The resonance of one colloid has a single value but when the number of colloids is large, resonance conditions split above and below this value and become complicated. Pablo has found unusually intense hot spots in the Raman signal occurring at frequencies just below the individual plasmon resonance at points located in between two close together colloids.
a: A random configuration of colloids in 2d; B: Electric field intensity in the space surrounding th colloids - red represents the largest field and green the smallest; c: Enlargement of region containing a 'hot spot'.
No one knows the reason for the extraordinary intensity of these hotspots. A new field of 'lasmonics' is opening up exploring this sort of phenomena. In particular when light is incident on a sheet of metal with a regular array of holes, it is found that more light comes through than is incident on the holes. It is suspected that the answer lies in Quantum Mechanics.

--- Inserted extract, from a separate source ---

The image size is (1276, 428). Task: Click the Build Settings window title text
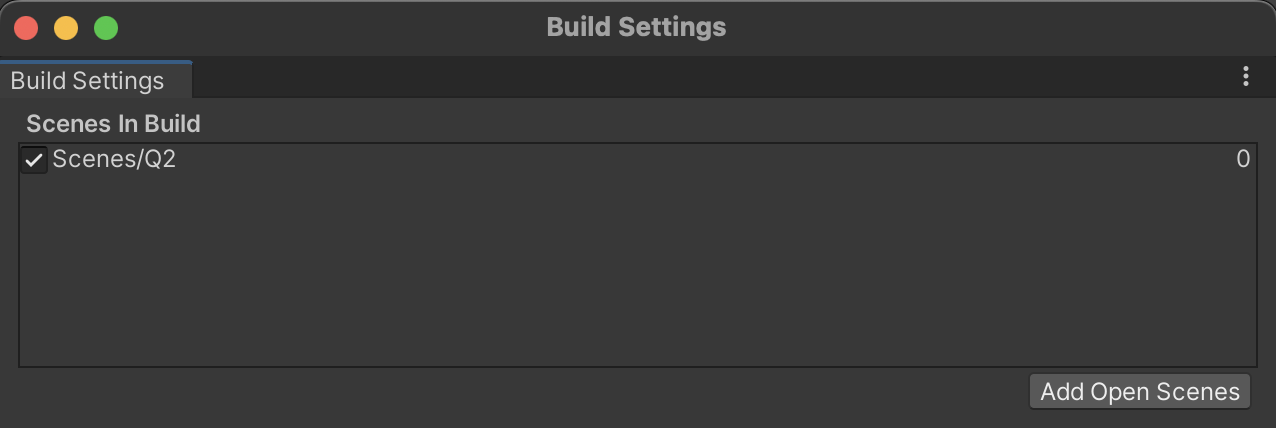[636, 27]
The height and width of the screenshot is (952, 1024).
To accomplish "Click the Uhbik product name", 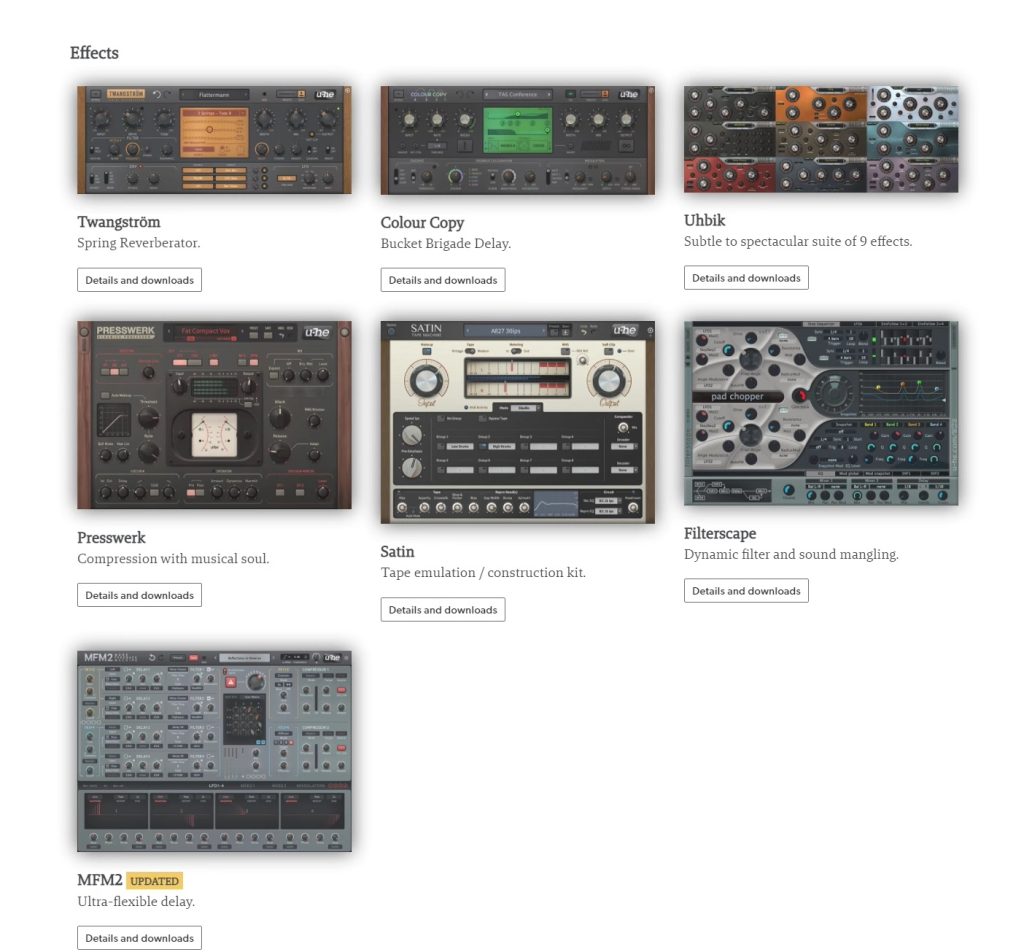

The Effect Of Surface Topology
Surface Topology also effects the amplification of the signal. It has been observed that the more complicated the metal surface the greater the amplification. This could be explained by 奏he lightening bolt effect ie. the photon energy is focused and intensified by features of the metal surface so the signal is amplified.
Single Particle Detection
SERS can be used to detect single molecules . A laser shines photons into a small region of the solution. Every now and then one of the molecules floats through this region and its Raman signal is amplified by the colloids. A large peak appears on the spectrum. There might be a peak every 15 minutes or so when the molecule floats through the laser beam.
Experimental setup for single particle detection
How could these new methods be used in Medical Research?
Pablo confesses he is a biologist at heart, inspired by the biological and medical applications of Raman spectroscopy, particularly early cancer detection. Problems in biology, he says are far more complicated than inorganic ones. There can be thousands of proteins produced by the same cell differing only very slightly so the Raman spectra become very complicated. Pablo has developed a new method for early detection of cancer. A tiny amount of an antibody (developed especially to stick to the anomalous cancer protein) is attached to dye molecules and injected into the blood stream. The antibodies attach to any anomalous proteins in the body. After some time has passed a micro-volume of flesh from the area to be tested is taken. The dye molecule can be detected using Raman Spectroscopy and by using the SERS technique described above, single anomalous proteins can be detected. Pablo is working on such cancer detection methods with the Mallaghan Institute for Medical Research, situated in the Central Services Building at VUW.
Other areas of Research
Raman Spectroscopy has such a wide range of uses that Pablo's expertise is highly sort after. Raman Spectroscopy will need to be used to detect species in drug synthesis using the microstructures embedded with active nano-structure that Jeff Tallon and his team are working on at IRL. Almost every researcher you talk to has some use for Raman Spectroscopy but there still remain a lot of unanswered questions, especially in the theoretical aspects. Pablo hopes to throw further light on the subject during his time at Victoria.